Ajax Amsterdam trennt sich von Sportdirektor Mislintat
Am vergangenen Mittwoch wurde aufgedeckt, dass es möglicherweise einen Interessenkonflikt im Zusammenhang mit dem Transfer des kroatischen Nationalspielers Borna Sosa von Sven Mislintats früherem Verein VfB Stuttgart zu Ajax gibt. Dieser Konflikt ergibt sich aus Mislintats Beteiligung an dem Fußballdaten–Analyse–Unternehmen Matchmetrics. Seit dem Sommer ist auch die Spielerberatungsagentur AKA Global GmbH an diesem Unternehmen beteiligt, und sie war maßgeblich an Sosas Wechsel von VfB zu Ajax beteiligt, bei dem eine Ablösesumme zwischen acht und zehn Millionen Euro vereinbart wurde.

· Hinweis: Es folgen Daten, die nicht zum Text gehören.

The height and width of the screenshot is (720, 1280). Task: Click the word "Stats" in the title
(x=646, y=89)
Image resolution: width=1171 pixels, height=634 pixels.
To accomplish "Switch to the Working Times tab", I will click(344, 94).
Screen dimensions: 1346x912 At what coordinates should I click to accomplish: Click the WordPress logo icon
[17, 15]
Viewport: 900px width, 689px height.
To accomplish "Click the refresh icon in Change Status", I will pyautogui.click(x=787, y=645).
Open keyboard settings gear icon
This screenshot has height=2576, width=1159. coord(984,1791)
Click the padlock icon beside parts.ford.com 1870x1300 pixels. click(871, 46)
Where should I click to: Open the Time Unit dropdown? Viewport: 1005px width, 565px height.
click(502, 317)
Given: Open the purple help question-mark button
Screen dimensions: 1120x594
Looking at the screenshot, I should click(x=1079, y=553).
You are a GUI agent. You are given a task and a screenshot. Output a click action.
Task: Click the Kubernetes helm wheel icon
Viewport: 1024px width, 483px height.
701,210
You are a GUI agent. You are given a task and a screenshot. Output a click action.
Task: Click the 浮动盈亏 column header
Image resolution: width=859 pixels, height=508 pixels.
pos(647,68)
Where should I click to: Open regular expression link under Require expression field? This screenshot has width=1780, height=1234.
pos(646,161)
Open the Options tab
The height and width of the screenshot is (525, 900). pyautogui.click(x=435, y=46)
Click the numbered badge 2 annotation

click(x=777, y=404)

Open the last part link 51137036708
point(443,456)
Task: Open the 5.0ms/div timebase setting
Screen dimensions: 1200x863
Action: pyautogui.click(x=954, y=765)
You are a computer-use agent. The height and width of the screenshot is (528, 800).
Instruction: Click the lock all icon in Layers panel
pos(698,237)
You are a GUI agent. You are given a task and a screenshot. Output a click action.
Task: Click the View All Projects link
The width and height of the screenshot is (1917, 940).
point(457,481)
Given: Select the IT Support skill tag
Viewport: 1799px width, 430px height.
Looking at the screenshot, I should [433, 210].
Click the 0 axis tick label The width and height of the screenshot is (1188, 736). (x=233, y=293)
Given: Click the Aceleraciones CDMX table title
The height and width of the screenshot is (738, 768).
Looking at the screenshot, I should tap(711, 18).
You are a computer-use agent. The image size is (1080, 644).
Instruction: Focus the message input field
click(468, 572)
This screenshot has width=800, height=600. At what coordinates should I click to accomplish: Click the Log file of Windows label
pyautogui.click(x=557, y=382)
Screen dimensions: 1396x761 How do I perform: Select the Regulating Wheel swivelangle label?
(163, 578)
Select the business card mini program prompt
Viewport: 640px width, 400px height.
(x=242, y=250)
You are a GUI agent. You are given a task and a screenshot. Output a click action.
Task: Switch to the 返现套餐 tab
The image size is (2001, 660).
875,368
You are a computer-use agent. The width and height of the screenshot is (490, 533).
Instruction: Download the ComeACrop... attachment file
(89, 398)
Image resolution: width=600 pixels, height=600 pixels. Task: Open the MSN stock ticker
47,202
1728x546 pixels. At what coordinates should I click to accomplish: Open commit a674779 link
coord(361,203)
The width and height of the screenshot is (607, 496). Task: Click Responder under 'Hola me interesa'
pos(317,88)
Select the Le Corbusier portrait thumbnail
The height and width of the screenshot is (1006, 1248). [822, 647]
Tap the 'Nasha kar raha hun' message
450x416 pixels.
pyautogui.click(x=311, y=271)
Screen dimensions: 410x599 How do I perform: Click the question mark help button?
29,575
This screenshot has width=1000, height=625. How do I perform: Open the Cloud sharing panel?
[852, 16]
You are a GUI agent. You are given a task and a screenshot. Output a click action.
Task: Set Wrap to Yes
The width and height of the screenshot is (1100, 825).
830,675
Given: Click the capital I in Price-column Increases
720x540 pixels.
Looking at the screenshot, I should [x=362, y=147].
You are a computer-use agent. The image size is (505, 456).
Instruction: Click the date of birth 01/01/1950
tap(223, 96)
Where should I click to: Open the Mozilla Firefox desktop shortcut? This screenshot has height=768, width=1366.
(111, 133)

Ajax prüft Borna Sosa–Transfer
In einer Stellungnahme hatte der niederländische Rekordmeister mitgeteilt, dass dem Verein die Beteiligung von AKA an Matchmetrics nicht bekannt gewesen sei und es eine unabhängige Untersuchung geben werde. „Da ein von Ajax verpflichteter Spieler diesen Sommer von AKA Global betreut wurde, prüft der Verein dies weiter und lässt sich dabei von externen Beratern unterstützen“, hieß es. Mislintat habe gegenüber dem Club erklärt, dass er uneingeschränkt Kooperation leisten werde, einschließlich der Weitergabe aller relevanten Unterlagen.
Ajax–Fans sorgen für Spielabbruch
Ajax–Fans haben für den Abbruch des Spiels gegen Feyenoord Rotterdam gesorgt. Zu diesem Zeitpunkt lag Rotterdam mit 3:0 in Führung. Die Anhänger hatten mit dem Abbrennen und Werfen von Pyrotechnik bereits in der ersten Halbzeit für Unterbrechungen gesorgt, als in der 55. Minute erneut Leuchtfackeln auf den Platz flogen, pfiff Schiedsrichter Serdar Gözübüyük das Spiel ab. Vor dem Stadion brachen in der Folge Tumulte aus, einige Fans legten sich mit der Polizei an und warfen mit Pflastersteinen. Spieler und Trainer beider Teams harrten in den Kabinen aus, auch Journalisten durften das Stadion aus Sicherheitsgründen nicht verlassen.
Mislintat erst seit Anfang 2023 in Amsterdam
Mislintat war seit 19. Mai Direktor für Fußball–Angelegenheiten von Ajax. Zuvor hatte er rund drei Jahre für den VfB gearbeitet. In dieser Zeit spielte auch Sosa für den VfB. Bei seinem Wechsel nach Amsterdam war Mislintats Beteiligung an Matchmetrics Gegenstand der Vertragsgespräche. Darüber wurde auch eine vertragliche Vereinbarung getroffen. Mislintat stand in Amsterdam wegen seiner Einkaufspolitik ohnehin in der Kritik. Im Sommer kamen rund ein Dutzend Spieler für über 100 Millionen Euro zu Ajax, im Gegenzug nahm der Club durch Spielertransfers auch 150 Millionen Euro ein. Der Saisonstart misslang, mit fünf Punkten aus vier Spielen ist Ajax nur 14. der Ehrendivision.